Un elettore su due non vota: ecco la vera rivolta anticasta

di È un crepaccio nel ventre del potere. Quel cinquantuno e passa per cento di elettori che ha scelto il non voto non sono più un pugno di invisibili. Non sono menefreghisti, semplici disillusi, gente che è andata al mare sfidando la pioggia. Non sono neppure qualunquisti, quelli di solito per rabbia o insofferenza ingrossano la massa di chi sbandiera l’antipolitica.
Non è una zona grigia e non serve scomodare Bartleby, lo scrivano di Melville che a ogni richiesta rispondeva con un «preferirei di no». Quel cinquantuno per cento sta inviando un messaggio chiaro a tutta la classe politica italiana. Non ci rappresentate. È un urlo di delegittimazione. Molti sono di destra. Parecchi liberali. Alcuni di sinistra. Altri guardano simboli, nomi e voci e semplicemente non si riconoscono. E c’è chi da anni ha smesso di votare in attesa di meglio. Sottovalutarli è miope. Sotto questo non voto non c’è un ripudio della politica. È qualcosa di più sottile e intelligente. C’è l’idea che la politica da troppo tempo sta rinnegando il suo ruolo. Non piace l’orgia delle alleanze tanto al chilo. Non si fidano di una classe dirigente che non sa immaginare un futuro. Non chiedono una palla di vetro, ma che almeno ci sia una strada, un progetto, non solo queste chiacchiere sulle riforme, che da oltre vent’anni sono urgenti e necessarie ma abortiscono puntualmente per il mal di pancia di una minoranza.
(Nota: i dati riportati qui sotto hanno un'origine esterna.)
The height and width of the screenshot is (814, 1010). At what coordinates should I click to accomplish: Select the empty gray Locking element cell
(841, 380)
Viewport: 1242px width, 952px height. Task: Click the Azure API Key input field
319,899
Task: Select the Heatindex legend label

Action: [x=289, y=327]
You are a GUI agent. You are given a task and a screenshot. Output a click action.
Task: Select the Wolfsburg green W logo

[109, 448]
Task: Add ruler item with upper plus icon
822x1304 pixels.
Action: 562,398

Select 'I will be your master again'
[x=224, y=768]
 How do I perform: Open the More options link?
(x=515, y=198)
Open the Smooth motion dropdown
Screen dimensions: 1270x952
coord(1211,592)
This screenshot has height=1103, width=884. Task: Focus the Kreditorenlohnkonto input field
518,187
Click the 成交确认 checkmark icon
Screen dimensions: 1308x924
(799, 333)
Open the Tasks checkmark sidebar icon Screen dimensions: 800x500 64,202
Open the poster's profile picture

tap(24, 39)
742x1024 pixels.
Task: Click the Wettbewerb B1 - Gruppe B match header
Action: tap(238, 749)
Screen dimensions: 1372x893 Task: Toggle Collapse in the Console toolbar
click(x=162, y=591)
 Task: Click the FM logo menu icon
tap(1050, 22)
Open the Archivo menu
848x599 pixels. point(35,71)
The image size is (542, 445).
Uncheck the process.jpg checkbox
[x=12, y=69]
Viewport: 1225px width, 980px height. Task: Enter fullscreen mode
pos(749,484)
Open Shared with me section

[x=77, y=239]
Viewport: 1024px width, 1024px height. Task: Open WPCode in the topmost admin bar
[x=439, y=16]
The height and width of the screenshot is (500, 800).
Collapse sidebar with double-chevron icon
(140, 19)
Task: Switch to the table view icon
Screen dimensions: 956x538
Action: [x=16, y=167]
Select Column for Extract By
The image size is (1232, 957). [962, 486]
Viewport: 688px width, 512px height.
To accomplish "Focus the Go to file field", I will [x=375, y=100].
Qui c’è la destra che sognava di uscire dal Novecento e la sinistra che è stanca di capi e capetti prigionieri di Vendola o di Di Pietro. È il leghista che piange per la debolezza di Bossi e non si fida di Maroni. È la rivolta bianca di chi non pensa che un «vaffa» ti cambi la vita. Qui ci sono tutti quelli che considerano una fuga vigliacca affidare a un manipolo di tecnici la responsabilità politica su come si esce dalla crisi. A che serve votare se i governi li sceglie Napolitano? È quello di cui Alfano sta prendendo atto. «Questi elettori non hanno scelto e non sceglieranno la sinistra. Il loro messaggio è fortissimo: chiedono una nuova offerta politica». Solo che il tempo sta scadendo. Ne resta poco.
Non lo sa Bersani, che dice: «L’astensione? Non mi preoccupa. È nella media Ue». Certo, solo che in Italia è una novità. E forse è da orbi non accorgersi che a Palermo (39,7% votanti) e a Genova (39,08%) il redivivo Orlando e il nobile Doria sono i sindaci di una minoranza. Bersani tutto questo finge di non saperlo. E come un bambino isterico batte i piedi, ripetendo: «Abbiamo vinto. Vinto. E Grillo non ci ruberà la vittoria». No, non è Grillo il grande segnale. Non guardate solo a Parma. È tutto intorno ai palazzi che qualcosa sta cambiando. Ha ragione il cardinale Bagnasco, che ai vescovi dice: «Le astensioni, le schede bianche, le schede nulle sono un messaggio da prendere sul serio». Grillo brilla per assenza di concorrenti, ma molti italiani sospettano che sia un fuoco fatuo. La fiammella che segnala la morte e putrefazione di una classe politica, economica, culturale che non sa più rinnovarsi. È come se le élite italiane si fossero chiuse per troppo tempo all’interno di una roccaforte, con porte e finestre sbarrate. Nei sistemi che funzionano c’è uno scambio tra esterni e interni, tra chi sale e chi scende. Qui in Italia ha vinto l’immobilismo. Il risultato è che ad arrampicarsi sulle mura della cittadella sono arrivati i grillini, urlando con cappio e forconi. Ma non saranno loro i veri protagonisti. Neppure Grillo sa parlare al futuro.
Noi siamo qui, come nel romanzo di Saramago, come in Saggio sulla lucidità. Qui, in un Paese senza nome, in una città qualsiasi, durante normali elezioni amministrative, accade qualcosa di inaspettato.

Il 70 per cento degli elettori sceglie scheda bianca. È un atto senza scosse, ma che fa cadere tutto, perché la risposta dei partiti è ottusa e reazionaria. Intanto in questa terra senza nome dilaga un’epidemia di cecità. Non chiamatela (ancora) Italia.